TASK ITEM
Produce the lines from the one containing "Task: Select the" through the end of the material exactly as they appear, both ends included, and leave the pictures out.

DATA TO PROCESS
*-*-*
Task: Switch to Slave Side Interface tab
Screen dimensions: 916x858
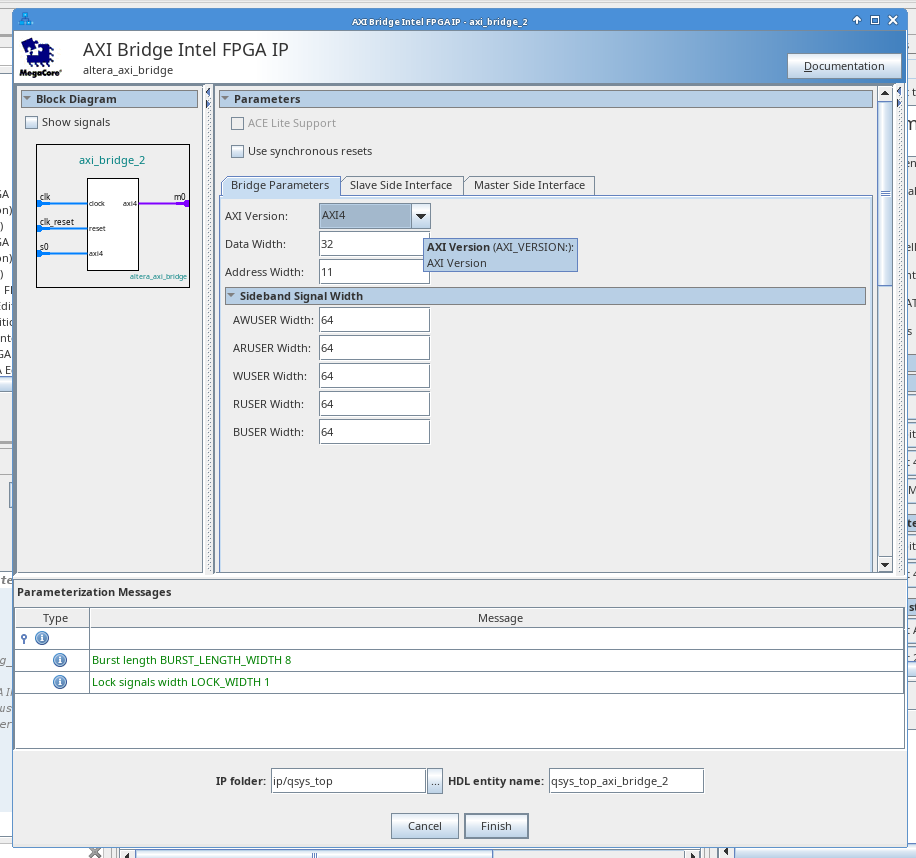Action: click(400, 185)
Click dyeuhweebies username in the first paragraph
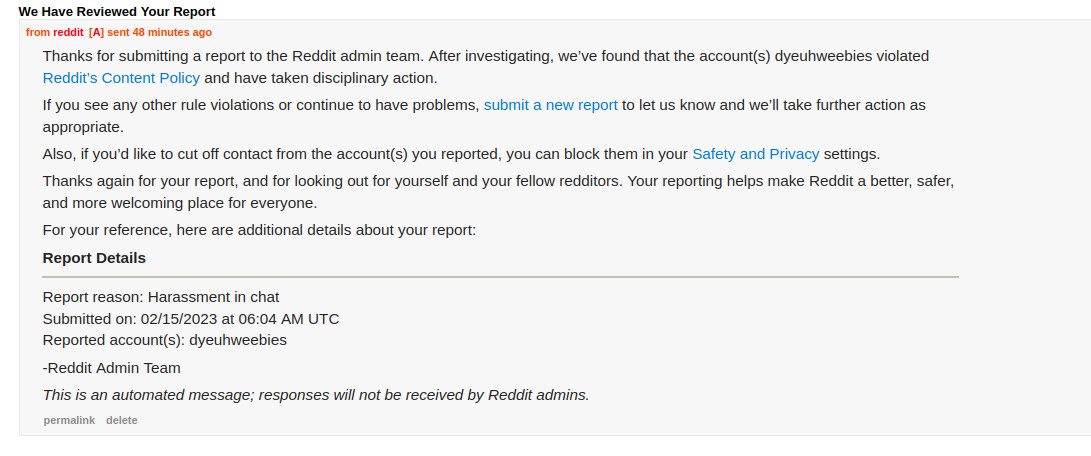Viewport: 1091px width, 456px height. tap(839, 56)
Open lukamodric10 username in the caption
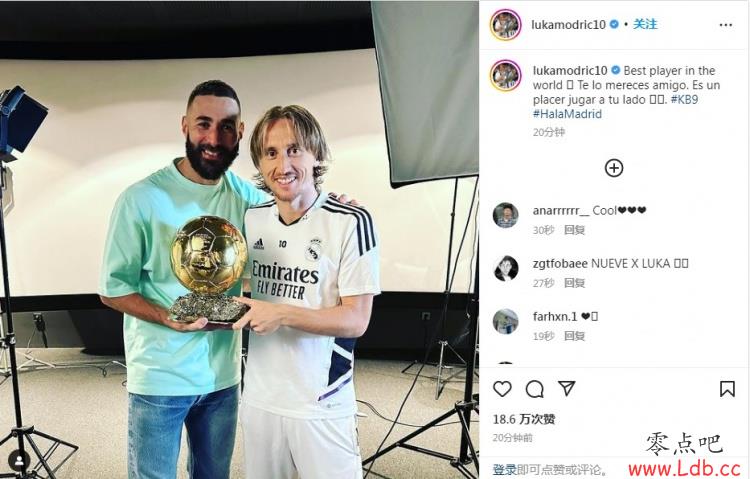 click(570, 71)
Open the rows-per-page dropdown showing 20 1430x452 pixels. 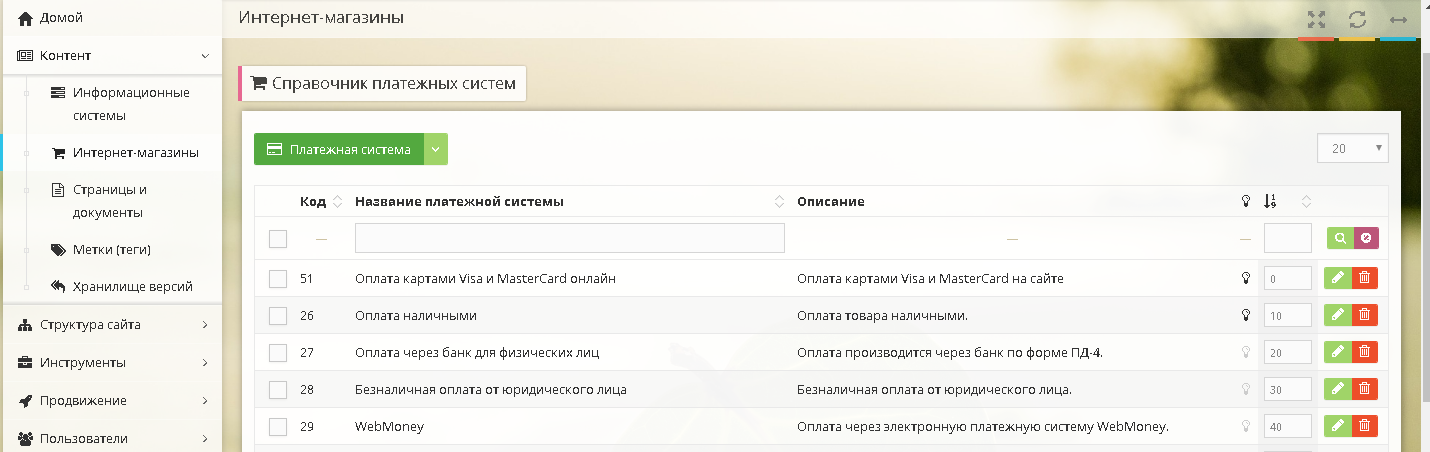pyautogui.click(x=1353, y=148)
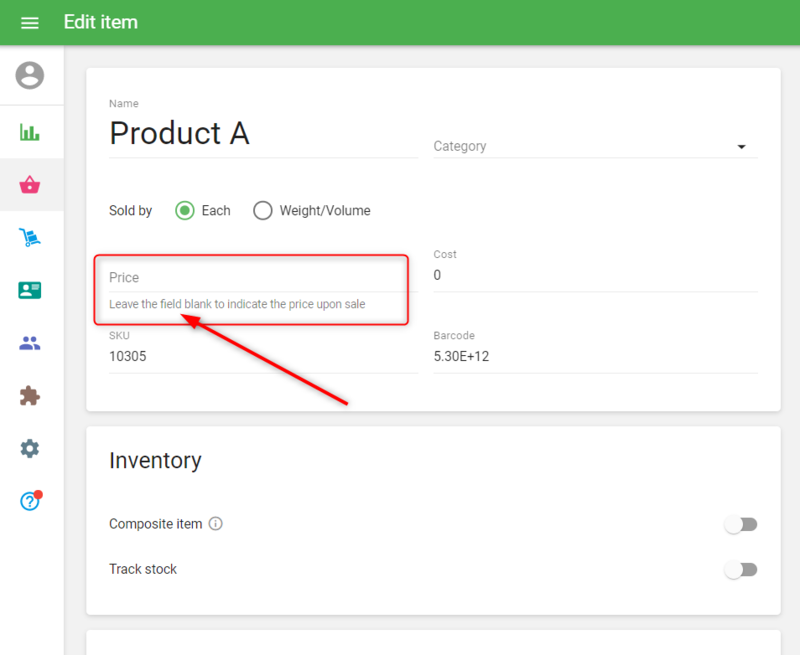
Task: Open the Employees ID card icon
Action: (30, 291)
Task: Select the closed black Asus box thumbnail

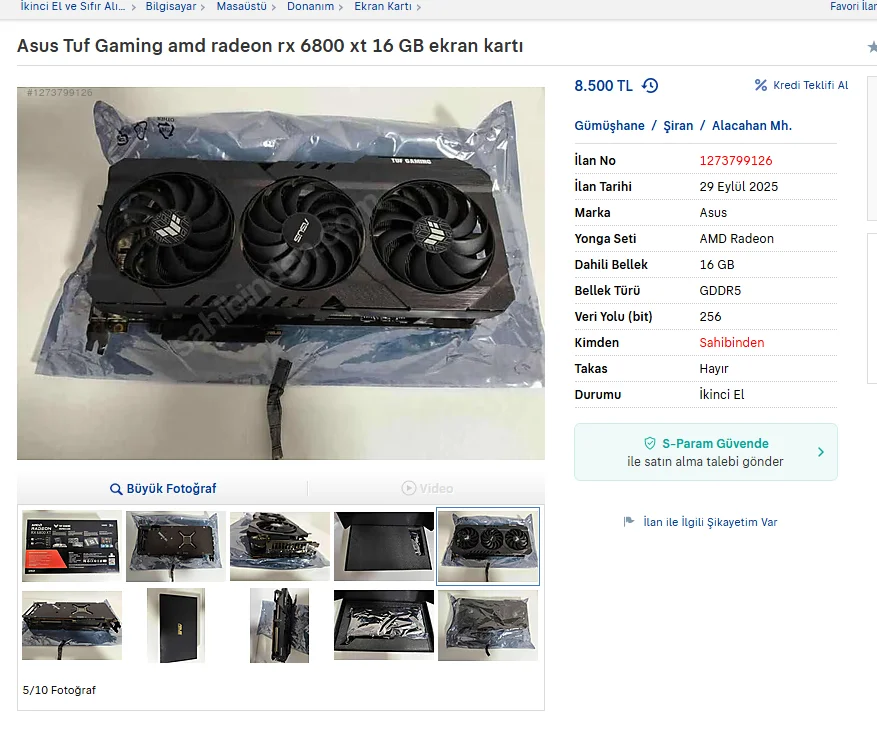Action: 176,625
*-*-*
ANSWER SECTION
Task: Select the closed black Asus box thumbnail

Action: 176,625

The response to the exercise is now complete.